RA和骨破壞傳統上認為是免疫系統和骨代謝系統兩個系統的疾病，互不相干，近些年大量證據提示RANKL-RANK系統在RA骨破壞中的強大機制。RA動物模型得出一致的結論，炎癥關節中RANKL表達上調[8-12]，骨保護素(osteoprotegerin，OPG)水平下降，RANKL與OPG比率與破骨細胞活性及局部骨侵蝕程度呈正相關；相反RANKL抑制劑可明顯減輕骨侵害，如RANKL基因敲除小鼠表現為可抵御與關節炎相關的關節侵蝕，并在關節中少見破骨細胞[13]；OPG能抑制骨侵蝕及破骨細胞，也能減少關節炎大鼠關節周圍的骨量丟失[14]。

因此炎癥與骨質疏松是兩個密切相關的問題，如果只是治療繼發骨質疏松，往往不能取得預期效果。
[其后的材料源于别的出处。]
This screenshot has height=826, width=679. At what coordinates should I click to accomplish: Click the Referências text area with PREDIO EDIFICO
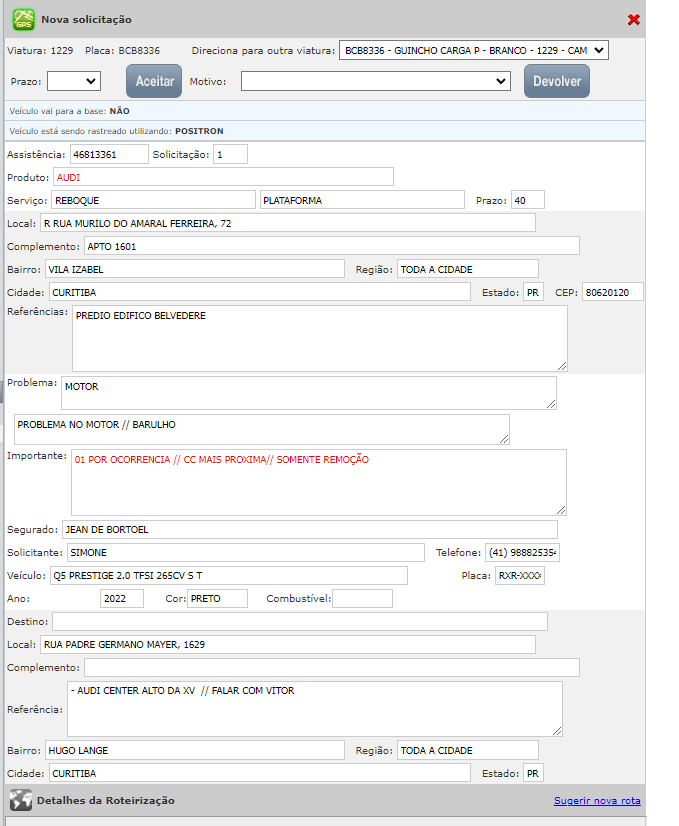(x=319, y=338)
本次研究也表明，單純使用BP治療RA繼發骨質疏松是沒有任何效果的，但如果聯合具有確切療效的緩解RA炎癥的方案，對于改善骨質疏松的效果則明顯顯現。國外研究表明，對于女性絕經后類風濕關節炎患者的研究發現股骨骨密度與圍繞近側大腿肌肉截面積、絕經時間有差異，而單純BP治療對股骨骨干的骨密度沒有顯著效果[15]。但也有研究表明，同樣對于絕經后類風濕關節炎女性患者，伴有使用皮質激素史，在維持原治療RA方案的不變，加用阿侖膦酸鈉或利塞膦酸鹽治療。12個月后腰椎和股骨頸骨密度和DAS28與原先基線相比，改善顯著。對于絕經后RA女性患者，聯合BP能提高骨密度與減緩疾病活動的作用[16]。另一個研究結果也表明，單獨使用BP對于防治RA繼發骨質疏松及繼發股骨頸骨折的效果并不理想，當BP聯合他汀類藥物則有明顯效果[17]。

RA 并發骨質疏松癥已經得到了流行病學研究的證實。炎癥活動是RA 骨質丟失相關的最重要因素，徹底控制炎癥的前提下聯合使用BP類藥物是治療繼發性骨質疏松的最佳方案。